**PROBLEM REQUIREMENTS**
Upon reaching the line that contains "This screenshot has height=614, width=1000." in the records below, begin repeating every line exactly through the last one, skipping pictures.

::::::

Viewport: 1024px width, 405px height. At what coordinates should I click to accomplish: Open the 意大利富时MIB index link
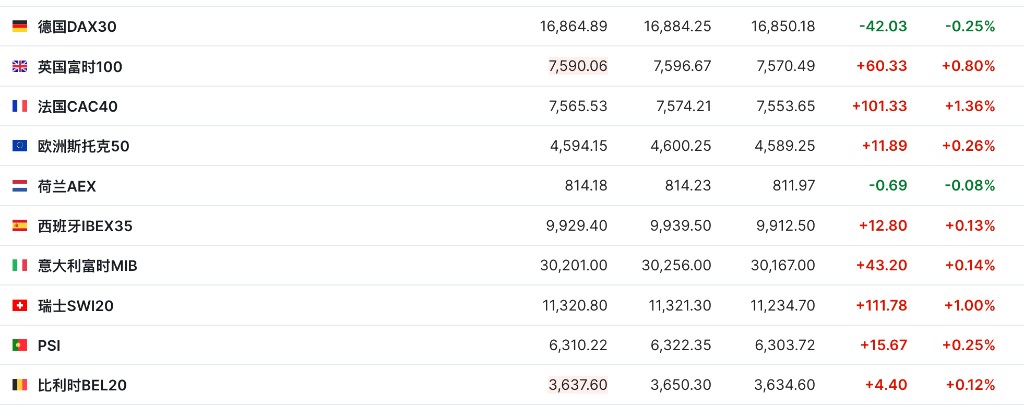[88, 266]
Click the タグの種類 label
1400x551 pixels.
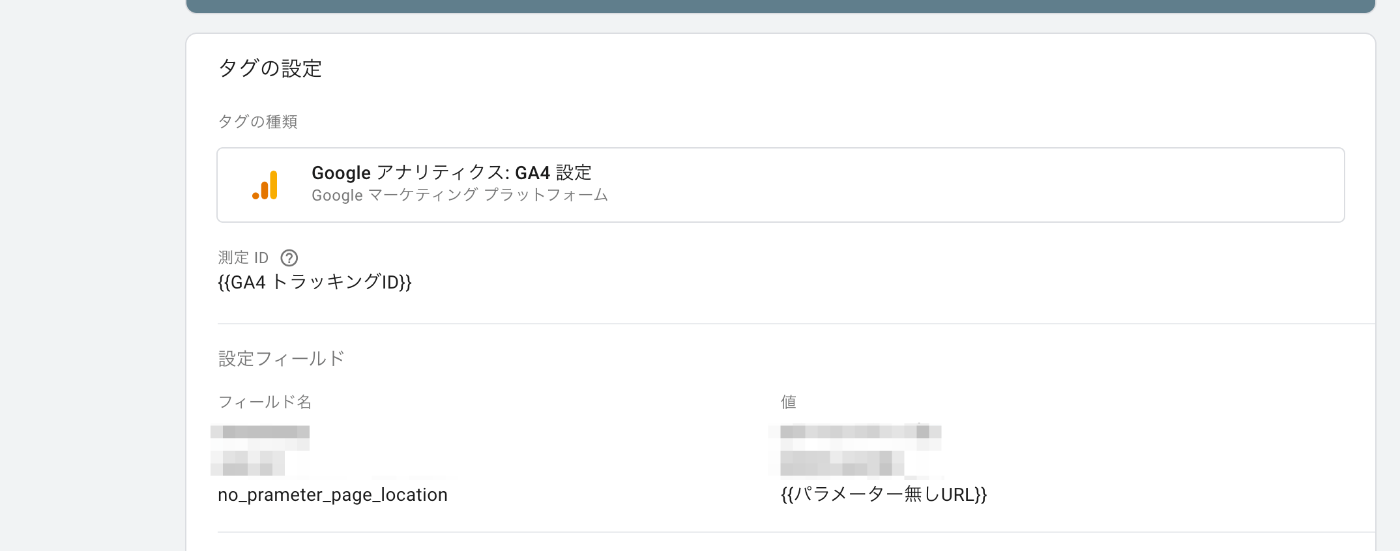(x=258, y=122)
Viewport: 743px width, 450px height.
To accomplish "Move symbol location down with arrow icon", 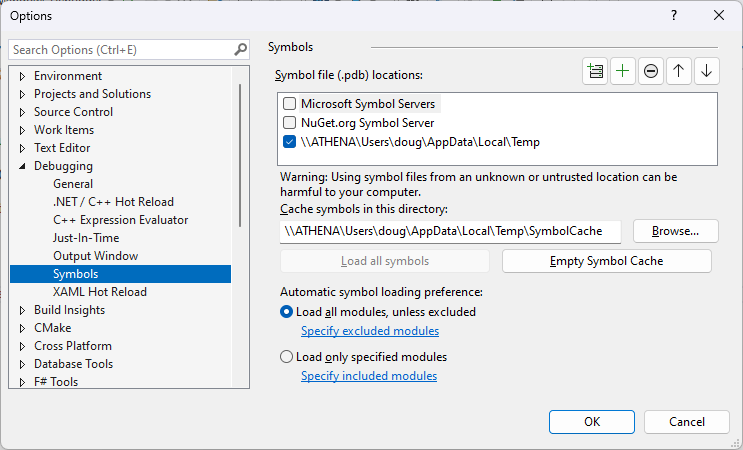I will click(x=707, y=71).
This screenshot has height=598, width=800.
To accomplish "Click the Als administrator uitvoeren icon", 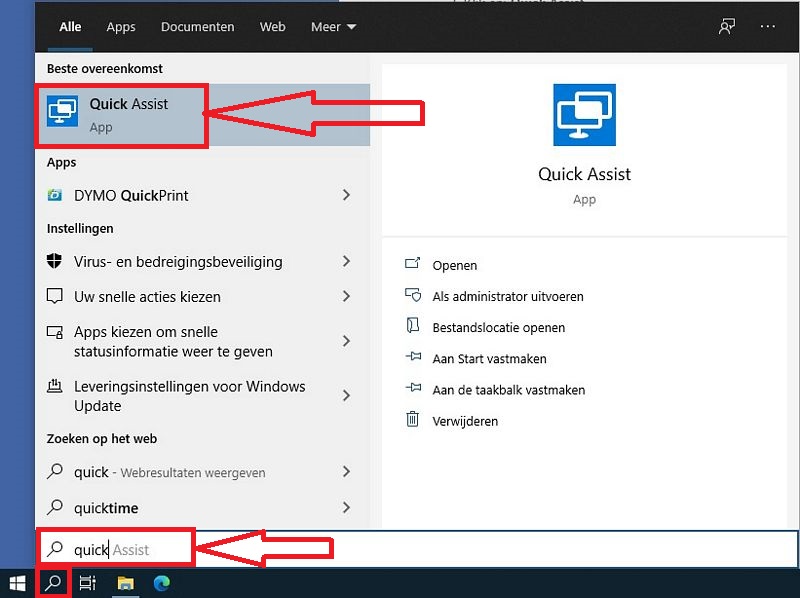I will click(x=414, y=296).
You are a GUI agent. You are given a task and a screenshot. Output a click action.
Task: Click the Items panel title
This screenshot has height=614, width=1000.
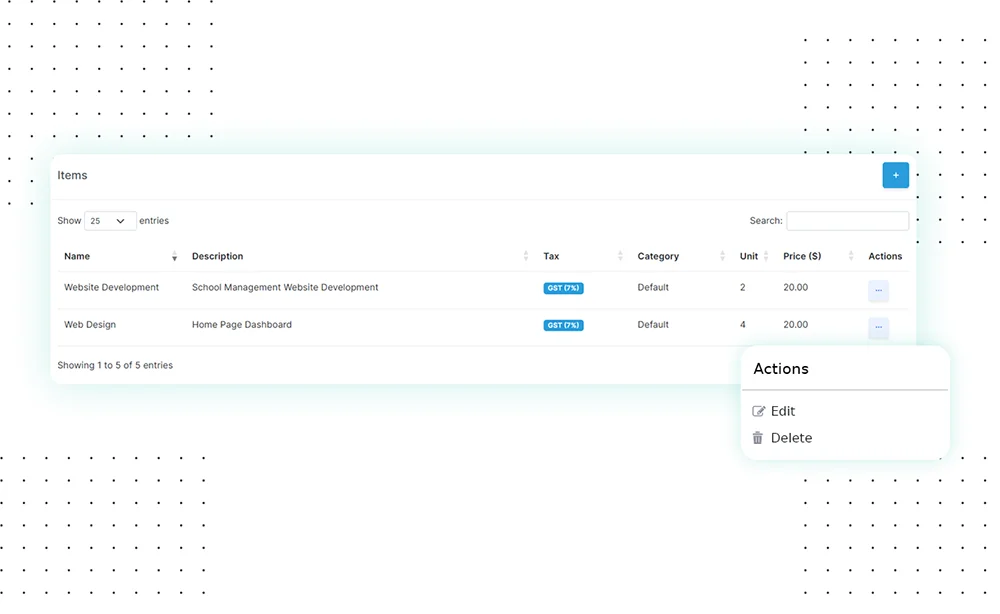tap(72, 175)
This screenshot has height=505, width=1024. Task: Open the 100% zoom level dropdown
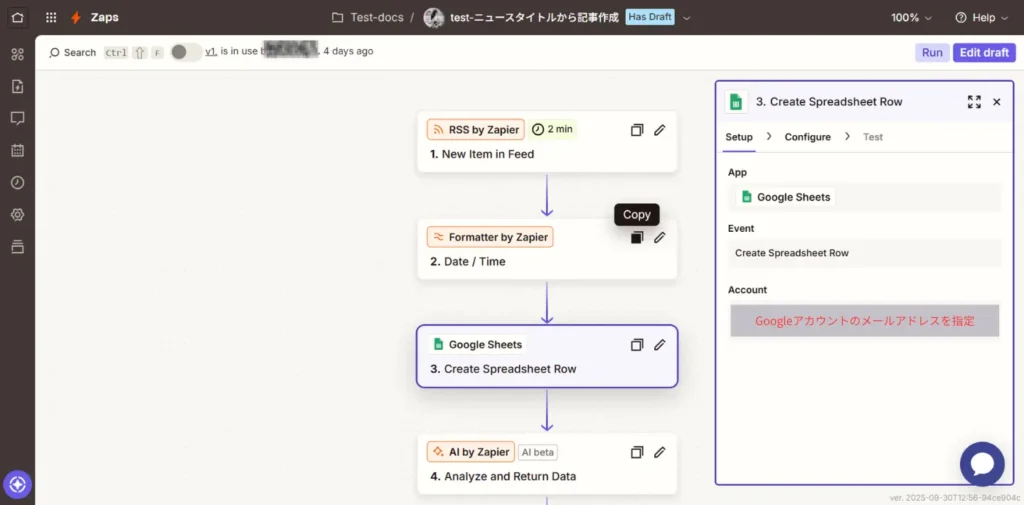point(911,18)
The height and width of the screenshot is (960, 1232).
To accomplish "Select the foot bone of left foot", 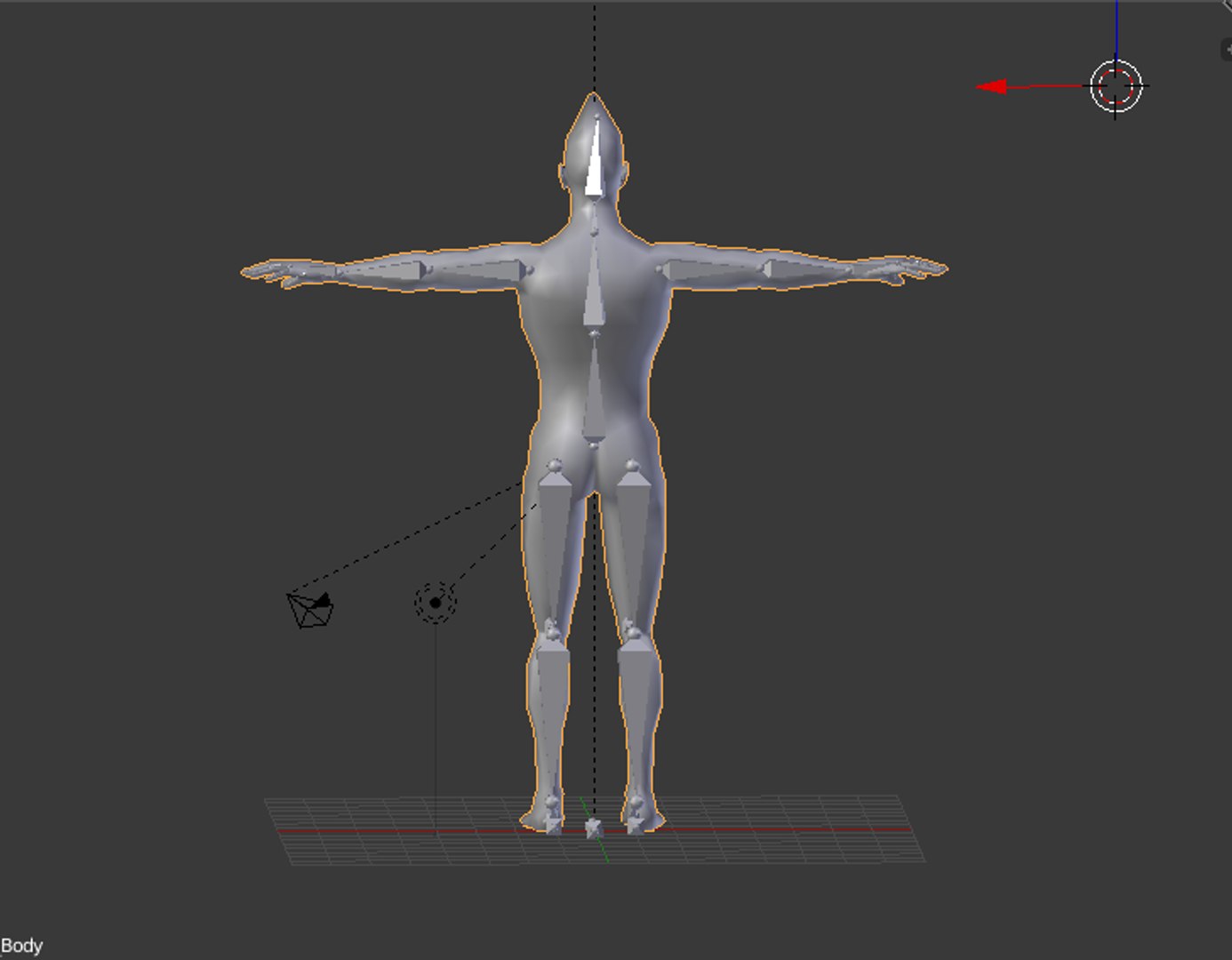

::::::

**RESPONSE TO THIS EXERCISE**
This screenshot has height=614, width=1000.
tap(72, 175)
This screenshot has height=505, width=1024. Task: Open the 100% zoom level dropdown
point(911,18)
The height and width of the screenshot is (960, 1232).
To accomplish "Select the foot bone of left foot", 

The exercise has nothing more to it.